+1904 A stone is dropped into a lake, creating a circular ripple that travels outward at a speed of 60 cm/s. Find the rate at which the area within the circle is increasing after (a) 1 s, (b) 3 s, and (c) 5 s. What can you conclude?
If anyone who knows how to solve for the answer and can write down the steps, I would really appreciate it. Thanks.
+9466 The circle travels outward at a speed of 60 cm/s, which means the radius of the circle is increasing at a rate of 60 cm per second.
radius after 0 sec = 0
radius after 1 sec = 60
radius after 2 sec = 60 + 60 = 60(2)
radius after 3 sec = 60 + 60 + 60 = 60(3)
radius after s sec = 60s
Or we can say...
radius = 60s , where s is the number of seconds after the stone hit the water.
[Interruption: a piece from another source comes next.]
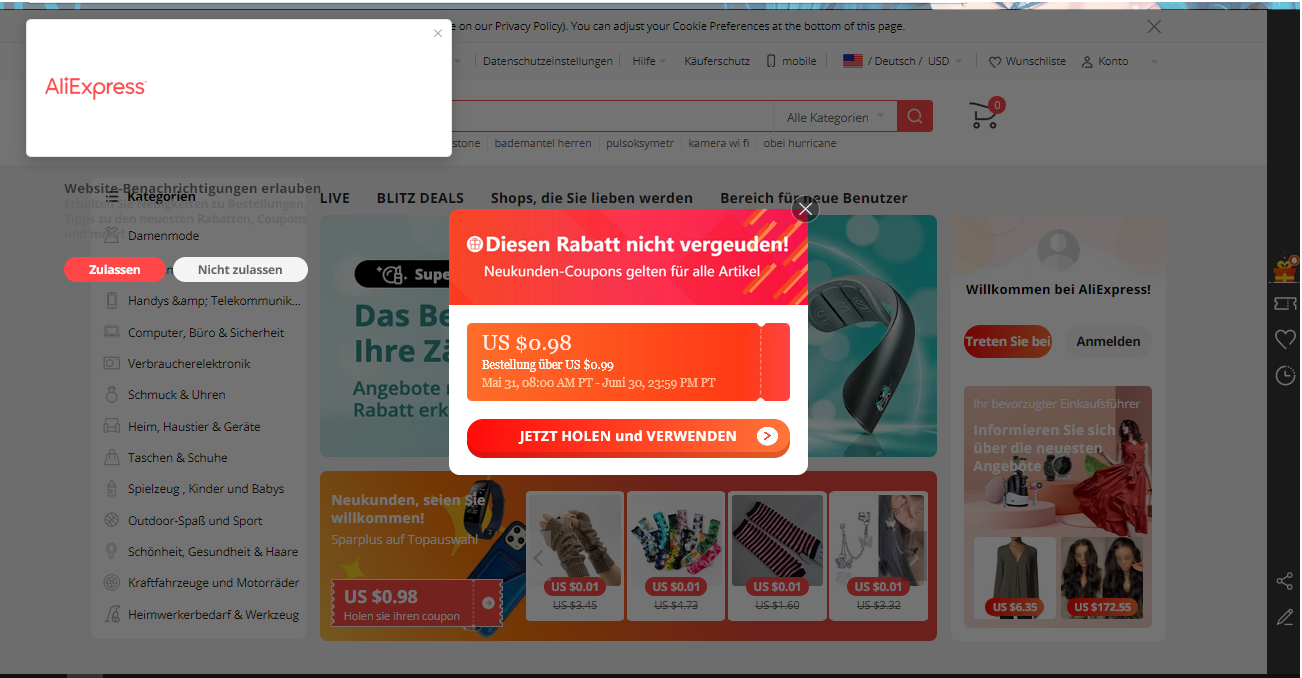Open the Deutsch / USD language dropdown
1302x678 pixels.
903,61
Let s = the number of seconds after the stone hit the water and a = the area of the circle
We know that the equation for the area of a circle is...
a = pi (radius)2
Substitute 60s in for radius.
a = pi( 60s )2
a = 3600 pi s2
This equation tells us the area, a , at any s . But we want to know the rate of change in a per change in s at any s . So take d / ds of both sides of the equation.
da / ds = d / ds [ 3600 pi s2 ]
da / ds = ( 3600 )( pi )( d/ds s2 )
da / ds = ( 3600 )( pi )( 2s )
da / ds = 7200 pi s
To find the rate at which the area is increasing after 1 second, plug in 1 for s and solve for da / ds .
(a) when s = 1 , da / ds = 7200 pi (1) = 7200 pi (sq cm per second)
(b) when s = 3 , da / ds = 7200 pi (2) = 14400 pi
I'll let you do part (c) .
Notice that the bigger the number of seconds, the bigger the rate at which the area is increasing.